NFL draft becomes event
NASHVILLE, Tenn. — Bert Bell had been burned and sought a way to get even.
His creation, the NFL draft, has become an industry unto itself and the league’s third-most popular annual event behind the Super Bowl and opening weekend.
Bell owned the Philadelphia Eagles in 1933 and was hot to sign Stanley “King Kong” Kostka of the Minnesota Gophers. All collegians were free agents back then — college football was far more popular than the pros — and Bell saw the bruising fullback/linebacker as a building block for his team.
But Kostka signed with the Brooklyn Dodgers; yes, that was a football franchise back then. Never mind that Kostka lasted one season in the NFL. Bell had a calling.
“I made up my mind that this league would never survive unless we had some system whereby each team had an even chance to bid for talent against each other,” he later told The Associated Press.

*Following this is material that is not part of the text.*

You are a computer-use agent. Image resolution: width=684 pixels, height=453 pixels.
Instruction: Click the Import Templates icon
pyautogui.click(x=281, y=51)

With some negotiating and arm-twisting — Bell was so good at that he soon would become NFL commissioner — he persuaded owners of the other eight clubs to try a draft. The team with the league’s worst record would pick first and the rest would go in reverse order of their success in the standings.
On Feb 8-9, 1936, in a Philadelphia hotel owned by the Bell family, the draft was born. And guess who had the first selection: the 2-9 Eagles.
That they took halfback Jay Berwanger, the first Heisman Trophy winner, who played at Chicago University — yes, that was a college team back then — and couldn’t sign him was somewhat embarrassing; Berwanger chose to go into the “real world” where he could earn more money than the Eagles were offering.
Regardless, the draft was established, with nine rounds, increased to 10 the next year and to 20 in 1939, with this oddity in 1938 and ’39: only the five teams with the worst winning percentage in the previous season made selections in the second and fourth rounds.
The number of rounds fluctuated through the years.
It would not be an exaggeration to say the draft has exploded beyond the selection meeting tag the league hung on it. And don’t underestimate the credit TV deserves, first with ESPN’s gavel-to-gavel coverage and then with NFL Network joining in since 2006. Plus a move to prime time for Thursday’s first round, and to the early evening for Rounds two and three on Friday.